昭和の日・4月29日    

「激動の日々を経て、復興を遂げた昭和の時代を顧み、国の将来に思いをいたす」

 平成17年(2005)5月13日、祝日改正法が参議院を通過し、「昭和の日」が設けられた。

 改正の要旨は4月29日の「みどりの日」を「昭和の日」とし、5月4日の「国民の休日」を「みどりの日」として祝日にするもの。

 4月29日は本来昭和天皇のお誕生日で、昭和時代には「天皇誕生日」であった。昭和天皇が昭和64年(1989)にご逝去されて平成になると、政府はこの日を「みどりの日」とする祝日法改正案を国会に提出して成立させた。今回の改正はこの日の本来の意義に基づき、日本の国として戦争・敗戦・復興・高度成長とつづく未曽有の経験を経た昭和時代を顕彰するものとなった。

 「昭和の日」の成立過程は、奇しくも明治天皇のお誕生日であった「文化の日」の制定の歩みと似ている。
 明治時代の「天長節」は、大正時代に祝日とはならなかった。しかし明治天皇を慕う多くの国民の声を背景に昭和2年(1927)、「明治節」として復活したのである。
 しかし昭和20年(1945)の敗戦により、日本に進駐した連合国総司令部(GHQ)は、日本の祝祭日から国家神道につながる宗教色を排除する方針をとった。そのため11月3日は、明治時代に文化が飛躍的に進んだことを踏まえて「文化の日」と命名されて現代に継承されている。
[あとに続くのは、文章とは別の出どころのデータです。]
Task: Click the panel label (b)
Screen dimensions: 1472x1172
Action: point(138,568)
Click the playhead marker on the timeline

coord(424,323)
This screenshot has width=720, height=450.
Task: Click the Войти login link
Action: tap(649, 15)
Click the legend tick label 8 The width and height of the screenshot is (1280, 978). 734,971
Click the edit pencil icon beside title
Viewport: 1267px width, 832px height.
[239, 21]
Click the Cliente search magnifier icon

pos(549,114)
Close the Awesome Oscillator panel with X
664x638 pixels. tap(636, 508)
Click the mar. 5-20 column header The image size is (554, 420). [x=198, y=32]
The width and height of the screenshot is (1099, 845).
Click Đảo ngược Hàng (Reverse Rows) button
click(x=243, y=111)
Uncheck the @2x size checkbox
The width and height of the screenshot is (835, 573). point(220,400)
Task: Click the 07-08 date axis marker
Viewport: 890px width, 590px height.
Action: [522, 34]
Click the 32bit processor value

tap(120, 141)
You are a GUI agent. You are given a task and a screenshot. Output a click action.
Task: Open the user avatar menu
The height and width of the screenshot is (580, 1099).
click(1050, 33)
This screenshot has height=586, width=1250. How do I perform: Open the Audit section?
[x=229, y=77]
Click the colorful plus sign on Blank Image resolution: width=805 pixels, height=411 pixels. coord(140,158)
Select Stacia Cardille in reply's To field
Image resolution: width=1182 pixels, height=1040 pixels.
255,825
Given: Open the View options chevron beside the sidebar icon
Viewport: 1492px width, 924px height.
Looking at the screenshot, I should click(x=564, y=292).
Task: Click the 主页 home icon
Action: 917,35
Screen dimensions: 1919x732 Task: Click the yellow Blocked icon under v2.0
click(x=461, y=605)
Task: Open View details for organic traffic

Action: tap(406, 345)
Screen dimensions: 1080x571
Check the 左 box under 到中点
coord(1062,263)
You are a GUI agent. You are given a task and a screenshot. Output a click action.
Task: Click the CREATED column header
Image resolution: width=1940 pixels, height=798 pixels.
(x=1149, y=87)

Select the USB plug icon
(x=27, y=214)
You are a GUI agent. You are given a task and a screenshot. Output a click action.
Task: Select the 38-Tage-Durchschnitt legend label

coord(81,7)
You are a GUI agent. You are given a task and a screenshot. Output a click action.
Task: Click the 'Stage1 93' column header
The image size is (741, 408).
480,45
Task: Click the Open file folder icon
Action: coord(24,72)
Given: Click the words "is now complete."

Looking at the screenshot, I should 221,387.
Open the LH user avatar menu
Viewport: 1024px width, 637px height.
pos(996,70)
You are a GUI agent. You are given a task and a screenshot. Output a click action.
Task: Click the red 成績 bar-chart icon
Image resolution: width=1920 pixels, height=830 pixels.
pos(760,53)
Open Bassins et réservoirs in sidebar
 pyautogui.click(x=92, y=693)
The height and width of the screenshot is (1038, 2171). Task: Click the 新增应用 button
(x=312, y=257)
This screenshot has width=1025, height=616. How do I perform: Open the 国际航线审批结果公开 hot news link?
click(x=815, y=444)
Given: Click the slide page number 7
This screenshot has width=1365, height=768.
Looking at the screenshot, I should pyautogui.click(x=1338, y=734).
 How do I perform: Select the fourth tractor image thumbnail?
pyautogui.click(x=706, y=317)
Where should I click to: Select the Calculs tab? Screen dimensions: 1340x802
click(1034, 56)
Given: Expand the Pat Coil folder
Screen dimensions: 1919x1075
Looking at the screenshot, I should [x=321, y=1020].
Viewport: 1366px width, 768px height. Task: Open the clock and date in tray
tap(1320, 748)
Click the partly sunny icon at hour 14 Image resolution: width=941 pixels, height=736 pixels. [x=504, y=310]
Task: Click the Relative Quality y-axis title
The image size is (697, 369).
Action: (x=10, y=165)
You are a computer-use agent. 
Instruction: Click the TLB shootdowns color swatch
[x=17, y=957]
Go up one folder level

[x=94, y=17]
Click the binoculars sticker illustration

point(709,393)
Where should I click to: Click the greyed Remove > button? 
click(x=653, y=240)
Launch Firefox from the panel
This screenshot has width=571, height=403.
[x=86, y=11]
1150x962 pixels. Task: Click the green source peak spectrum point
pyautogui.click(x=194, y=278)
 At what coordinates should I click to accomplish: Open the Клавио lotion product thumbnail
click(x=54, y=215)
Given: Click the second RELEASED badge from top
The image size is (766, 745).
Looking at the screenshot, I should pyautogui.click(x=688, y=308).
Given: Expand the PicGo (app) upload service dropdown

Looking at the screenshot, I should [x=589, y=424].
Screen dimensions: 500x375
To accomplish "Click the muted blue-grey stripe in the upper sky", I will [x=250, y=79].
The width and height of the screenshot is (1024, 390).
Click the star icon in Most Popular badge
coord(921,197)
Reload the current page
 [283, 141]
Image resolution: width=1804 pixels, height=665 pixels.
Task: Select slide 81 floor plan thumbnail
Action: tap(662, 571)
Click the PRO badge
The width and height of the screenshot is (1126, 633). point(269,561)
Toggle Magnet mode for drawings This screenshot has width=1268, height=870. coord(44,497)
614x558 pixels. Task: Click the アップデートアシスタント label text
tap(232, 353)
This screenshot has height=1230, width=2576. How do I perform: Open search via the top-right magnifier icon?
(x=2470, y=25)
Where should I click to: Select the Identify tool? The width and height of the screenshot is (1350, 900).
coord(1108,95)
 ちなみにGHQの日本占領は、昭和20年8月から27年4月までの6年8ヶ月におよんだ。昭和27年(1952)4月28日、サンフランシスコ講和条約が発効し、日本は主権を回復した。この日が昭和天皇の誕生日の前日であることはいうまでもない。
 4月28日は、現代日本の出発点となった新生日本の誕生日ともいえる。


○今回の祝日法の改正により、5月4日は「みどりの日」として正式な祝日となった。
  また振替休日の規定も改定され、振替休日は「その後においてその日に最も近い国民の祝日でない日」と定められた。この結果5月3日または5月4日が日曜と重なった場合、5月6日が振替休日となる。
  この改定によって影響がでるのは、近いところでは2008年と2009年になる。